As I observed while driving through Dhaka, Bangladesh is home to more than 4,000 garment factories, most of which produce inexpensive clothing for the American market. The United States is Bangladesh’s third-largest trading partner, behind China and India.

The Trump administration claims Bangladesh imposes a 74% tariff on U.S. imports, something Bangladesh disputes. Economist Mustafizur Rahman noted that Bangladesh imports large amounts of cotton from the U.S., which it uses to make clothing it sells back to the U.S.
He told the Daily Sun of Dhaka that the U.S. has policies in place that are supposed to ease tariffs on foreign products made using American raw materials.
President Trump’s three-month pause on increased tariffs was welcomed news, but Bangladesh is anxious to negotiate with Washington, hoping to avoid the mass layoffs and other problems that might come from their full implementation.
Relations with India
Yunus faces other challenges, including relations with neighboring India. But a recent impromptu meeting in Thailand with Indian Prime Minister Narendra Modi during a summit of The Bay of Bengal Initiative for Multi-Sectoral Technical and Economic Cooperation, or BIMSTEC, is seen as a positive step.
Bangladesh and India have a long friendship that has been strained recently by India’s decision to grant asylum to Hasina. Yunus has called for her to be returned to Bangladesh to stand trial.
It will take strength and resolve for Bangladesh to overcome its challenges, but strength seems to be in good supply among many. There’s something about enduring the dangers of a bloody revolution.
Mahfuj Alam tried to bring that to life for me during our interview. He described life in hiding from security forces last July.
“We were hiding,” he said. “We knew that any time we got caught, we would get killed.”
What had started as a peaceful student protest — in opposition to Hasina’s quota system guaranteeing a portion of government jobs to descendants of fighters in Bangladesh’s war of independence in 1971 — rapidly turned violent as government police opened fire.
UN human rights chief Volker Türk said as many as 1,400 people were killed over 36 days of protest, most being shot by government security forces, according to the UN News website. Videos of that violence show the brutality on the one side and the resolve on the other, as waves of protesters kept taking to the streets, despite the dangers. When the crackdown began, the movement shifted from a protest against quotas to demands for Hasina and others to resign.

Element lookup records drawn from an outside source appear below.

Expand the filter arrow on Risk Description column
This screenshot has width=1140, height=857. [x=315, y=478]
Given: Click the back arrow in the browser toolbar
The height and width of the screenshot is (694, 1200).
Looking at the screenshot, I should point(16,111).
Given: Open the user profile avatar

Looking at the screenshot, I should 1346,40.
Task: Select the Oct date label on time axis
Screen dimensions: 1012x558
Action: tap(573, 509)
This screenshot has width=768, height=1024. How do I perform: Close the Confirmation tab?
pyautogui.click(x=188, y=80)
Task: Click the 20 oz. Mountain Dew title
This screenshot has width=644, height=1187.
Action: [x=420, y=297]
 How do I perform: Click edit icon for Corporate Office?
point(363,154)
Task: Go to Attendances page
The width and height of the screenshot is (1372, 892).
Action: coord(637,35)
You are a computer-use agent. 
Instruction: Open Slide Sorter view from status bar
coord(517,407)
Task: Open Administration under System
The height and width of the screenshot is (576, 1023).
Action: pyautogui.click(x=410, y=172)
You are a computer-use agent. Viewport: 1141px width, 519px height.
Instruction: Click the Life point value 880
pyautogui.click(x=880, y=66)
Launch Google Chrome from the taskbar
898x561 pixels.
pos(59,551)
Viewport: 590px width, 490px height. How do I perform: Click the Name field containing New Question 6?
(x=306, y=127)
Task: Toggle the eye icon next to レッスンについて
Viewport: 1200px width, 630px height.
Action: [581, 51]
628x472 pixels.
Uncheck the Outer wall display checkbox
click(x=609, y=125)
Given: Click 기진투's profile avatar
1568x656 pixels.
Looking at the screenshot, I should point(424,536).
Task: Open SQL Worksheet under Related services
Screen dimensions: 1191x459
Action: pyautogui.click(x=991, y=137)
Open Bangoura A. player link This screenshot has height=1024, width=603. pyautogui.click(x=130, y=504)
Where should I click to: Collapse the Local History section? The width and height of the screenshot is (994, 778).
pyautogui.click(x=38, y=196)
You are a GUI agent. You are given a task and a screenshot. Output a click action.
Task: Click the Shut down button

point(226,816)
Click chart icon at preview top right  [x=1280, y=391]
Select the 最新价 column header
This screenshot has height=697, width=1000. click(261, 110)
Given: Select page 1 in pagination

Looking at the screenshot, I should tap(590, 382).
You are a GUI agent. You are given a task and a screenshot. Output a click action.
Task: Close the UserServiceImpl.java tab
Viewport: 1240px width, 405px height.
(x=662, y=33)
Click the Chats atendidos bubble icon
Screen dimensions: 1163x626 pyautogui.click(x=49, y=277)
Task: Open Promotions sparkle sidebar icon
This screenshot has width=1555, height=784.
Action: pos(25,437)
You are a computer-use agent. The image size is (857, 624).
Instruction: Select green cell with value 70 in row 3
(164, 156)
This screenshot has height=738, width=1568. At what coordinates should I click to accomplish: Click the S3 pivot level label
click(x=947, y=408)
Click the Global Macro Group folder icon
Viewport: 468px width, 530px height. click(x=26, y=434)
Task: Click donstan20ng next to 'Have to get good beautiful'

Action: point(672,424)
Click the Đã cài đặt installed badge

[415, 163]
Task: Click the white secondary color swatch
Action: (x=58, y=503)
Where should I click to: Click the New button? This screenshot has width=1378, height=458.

“I wasn’t surprised,” Alam says when I ask him about the violence. “It was her (Hasina’s) sort of playbook. If you were coming in the street with protests, you would have to face bullets. It happened with other political leaders. It happened with everyone who would oppose the regime.
“We were expecting it would happen to us some day.”



It ended quickly as Hasina fled. Alam and his fellow leaders of the movement were happy that Yunus accepted their invitation to lead the country, but Alam is quick to note that the nation’s deep-seated problems, including widespread government corruption, will take a long time to change.
Once Yunus leaves office, Alam and the students who prevailed last summer hope to assume much of the responsibility for shaping the future of Bangladesh. To that end, Alam’s vision is expansive.
Late last year he told The Diplomat, a publication that serves the Asia Pacific region, that he envisions Dhaka, the capital city, as a place where religions, cultures and civilizations can co-exist and form the foundation of a state unique in the region, where ideas can blossom and grow.
To me, he said, “I hope that Bangladesh will be a country which will have educated and skilled workers and institutions free of corruption; a place where resources are used wisely.
“It will have a say in global platforms. This is our hope: Bangladesh will be a dignified political community and will have the institutions necessary to have a say in global platforms and a democratic process. It will not be radicalized.”
The Western world, including Utah, where Yunus has visited and spoken often, should hope this comes true.